Двадцать пятого мая позвонила мама и сказала, что мне пришло письмо, на ее адрес.
Лондон, 14 мая
Дорогой Ливио,
Когда ты получишь это письмо, меня уже несколько дней как не будет в Лондоне, так что не звони и не пиши: я уезжаю на другой конец света и, думаю, теперь не скоро обзаведусь постоянным адресом.
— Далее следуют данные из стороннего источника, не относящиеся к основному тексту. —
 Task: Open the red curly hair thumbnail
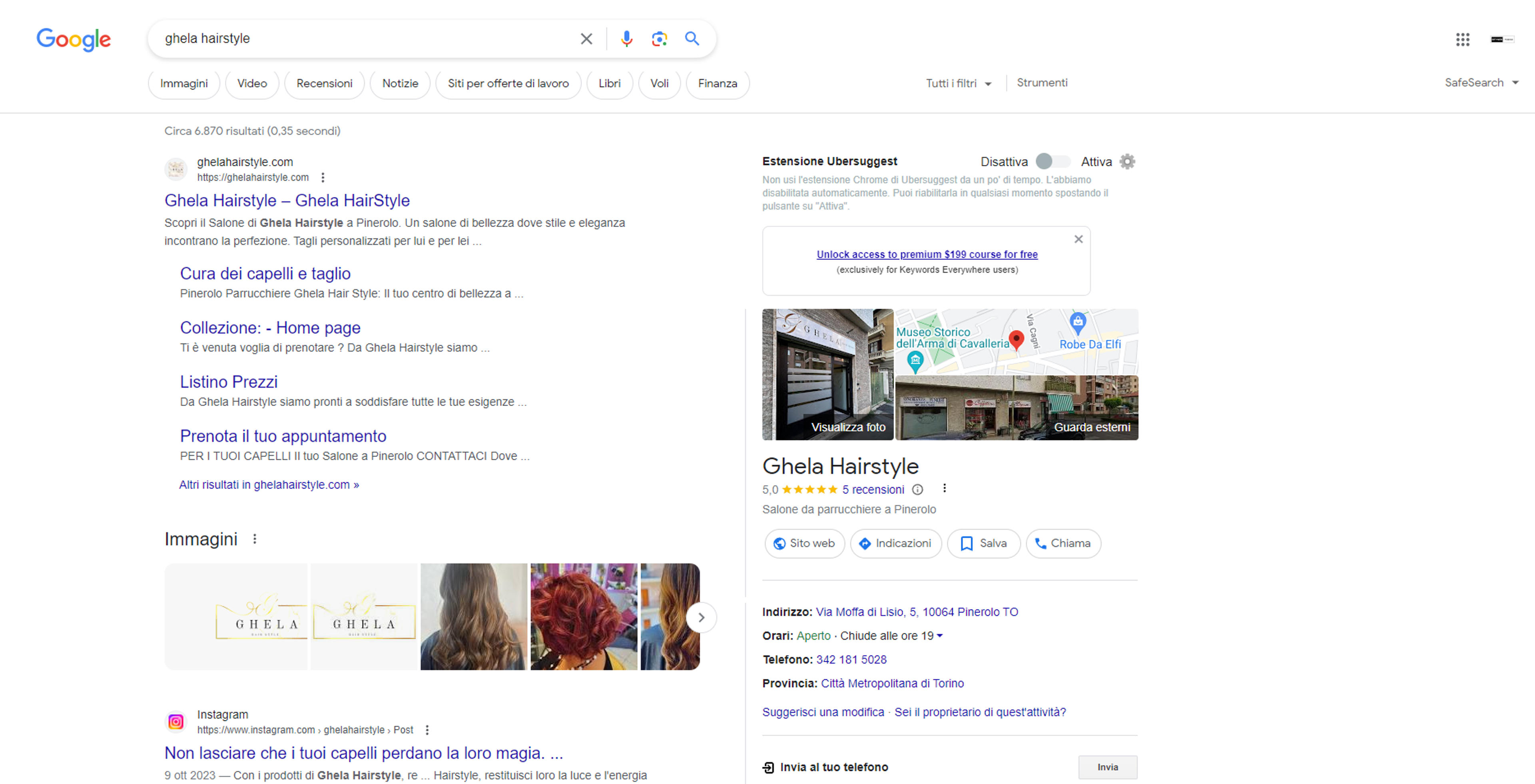click(584, 617)
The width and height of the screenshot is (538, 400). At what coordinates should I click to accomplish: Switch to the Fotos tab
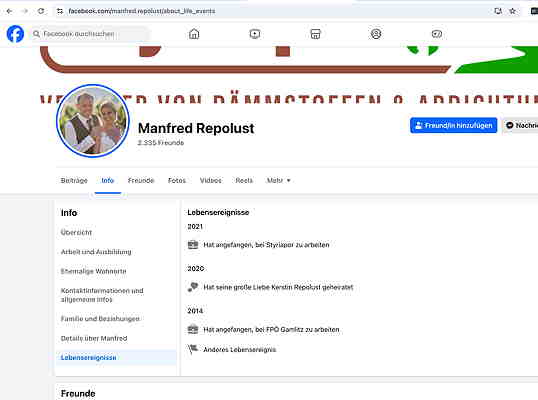click(177, 180)
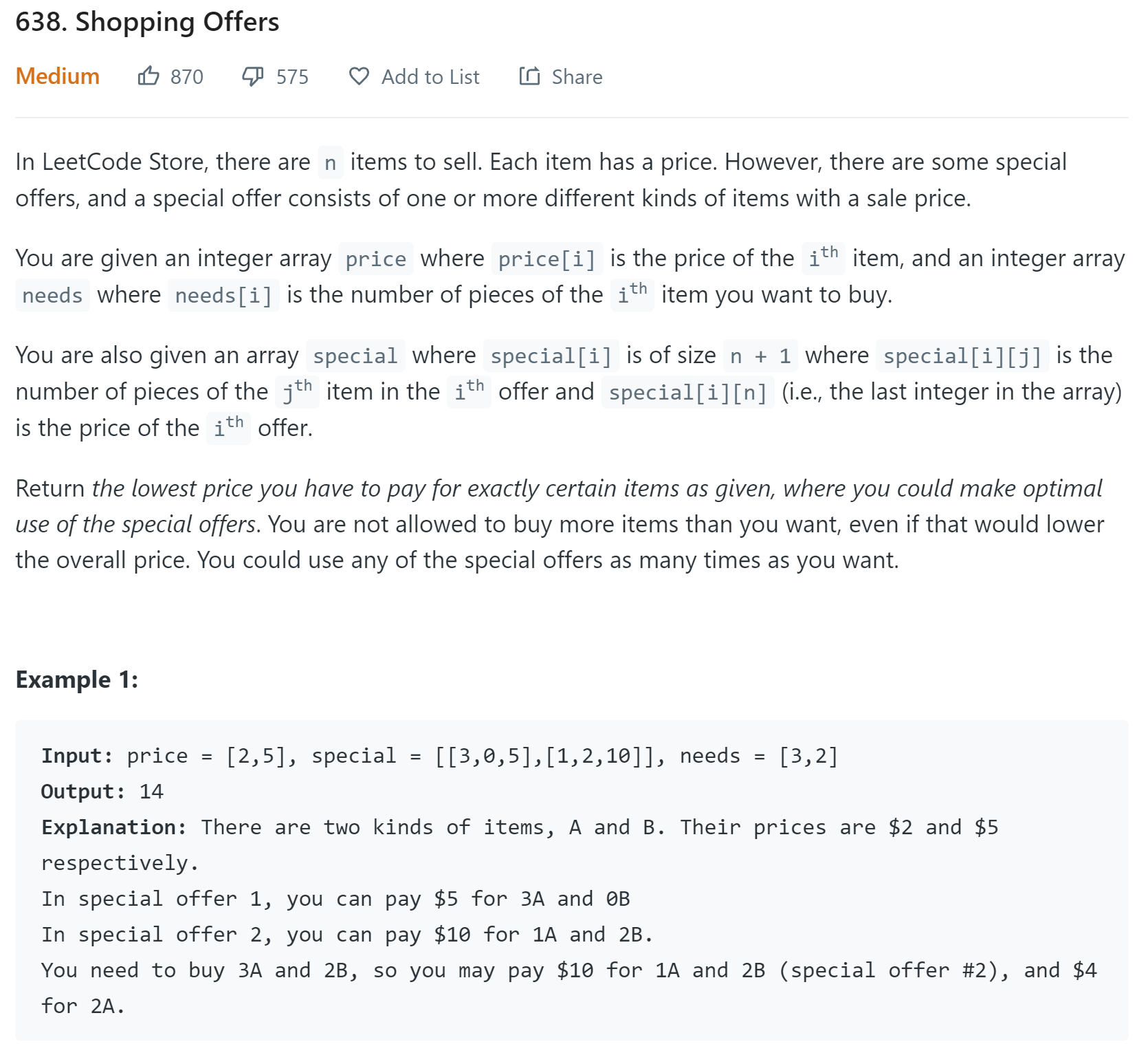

Здесь всекончено, не потому, что я разочаровался, потерял последние иллюзии, дошел до точки, впал в отчаяние, устал от повторяемости здешней жизни, и не потому, что напоминания об оплате и квитанции забили целую полку старого кухонного шкафчика. Все кончено, потому что на прошлой неделе я проснулся в три часа дня и понял, что знать не знаю, что за девушка спит в моей постели; потом пошел в ванную, посмотрел в зеркало, понял, что, опять же, знать не знаю, кто я такой,и тут у меня началась такая жуткая паранойя, что я стал биться о стены, словно обезумевшая ночная бабочка; видел бы ты лицо несчастной девушки, когда она притащилась узнать, что происходит, но, клянусь, я в жизни не испытывал такого сильного, отчаянного страха без границ, и внутренних, и внешних. Помнишь, ты рассказывал: в детстве иной раз как начнешь смотреть на какой-нибудь предмет, думая о его названии, и вдруг вообще перестаешь понимать, что это такое, и все предметы вокруг теряют смысл. Вот то же самое: слова внезапно разошлись со своими значениями, не осталось ничего,хоть отдаленно мне знакомого, словно я пришелец с другой планеты, который с бесконечным терпением подбирал код к чему-то, что происходит на Земле, а когда уже поверил, что не зря старался, код взял и не подошел, и все его представления развалились, словно порушенная за несколько секунд театральная декорация. Я ходил от стены к стене, в голове крутились совершенно непонятные мысли о себе самом, знакомых и незнакомых людях, тебе, Мизии, сыне, о разных эпизодах моих фильмов, предметах, именах и лицах, жестах и словах; так мелькают в окне дорожные указатели, когда мчишься на потерявшем управление высокоскоростном поезде, и чем острее я это сознавал, тем быстрее несся поезд, полностью вышедший из-под контроля. Это так страшно,Ливио, и ты из тех немногих, кто способен понять, что я хочу сказать. Единственный способ выбраться из такого состояния — ползти по-пластунски, как человек, уцелевший при землетрясении, жаться к земле, вслушиваясь что есть силы в самые простые звуки и даже не мечтая восстановить систему более сложных связей с миром, ведь следующий толчок будет еще сильнее.